**Text segment**
........
# Trying to copy shut down my computer



## where I want to (Oct 28, 2008)

I was trying to copy a chart off in an article on a Yahoo site. I highlighted it, hit copy and the computer turns off. Instantly. Not a warning, not a shut down- totally and instaneously off. 
I think power failure but no, the monitor and everything else is still on. 
I power up and reestablish session and try again. Have to refresh the page as the article but not the chart came up. On refesh the chart shows. Hit copy. Same thing. 
Reestablish everything again. Check properties on the chart- nothing large or unusual. I did try to block the source written in the site info but nothing
Power up again, check the memory (only thing I could think might have cause it, altough I would think that would just freeze things.) I can see nothing wrong anywhere, I can copy the article but not the chart.
........
**Required work**
Carry on the forum post about the computer that switched off whenever a chart was copied, starting right after its last sentence. The material after this point comes from an unrelated source.

**Information provided**
........
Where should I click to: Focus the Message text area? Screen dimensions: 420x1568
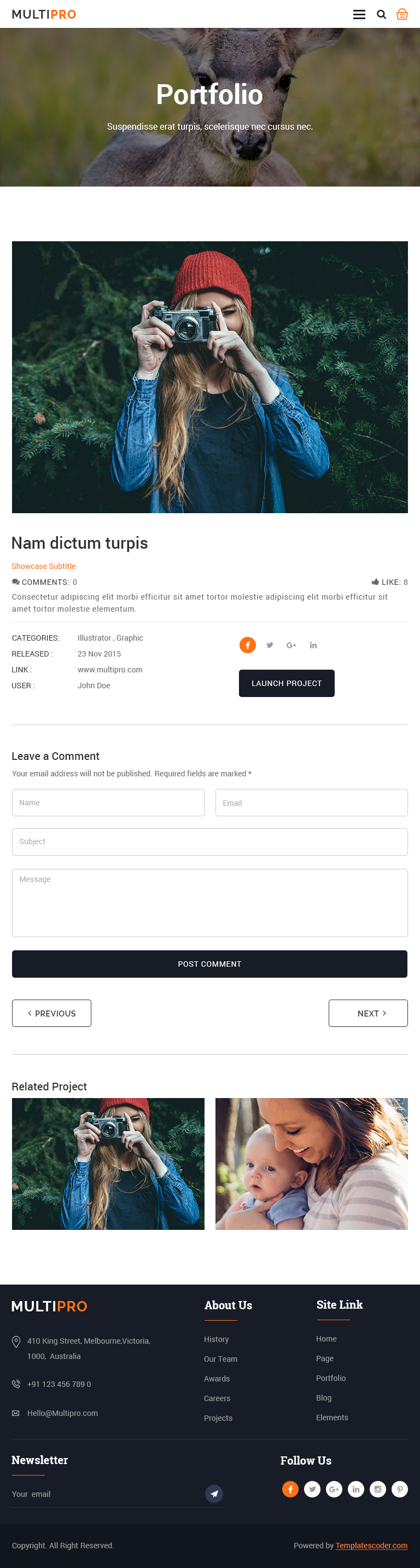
........
**Reply to the task**
Can a chart like that have something embedded to do that? No warning, no ignoriing, no pause- just turn off? Obviously it can but how? Is that normal?
Since then everything is working fine. Do I now have a virus lurking?


----------



## manygoatsnmore (Feb 12, 2005)

I don't know the answer, but I have a similar problem when I try to cut and paste from my Firefox browser to Windows Works. It makes Works close. :shrug:


----------



## Harry Chickpea (Dec 19, 2008)

[Alt] Print Screen - then paste into paint or other image program?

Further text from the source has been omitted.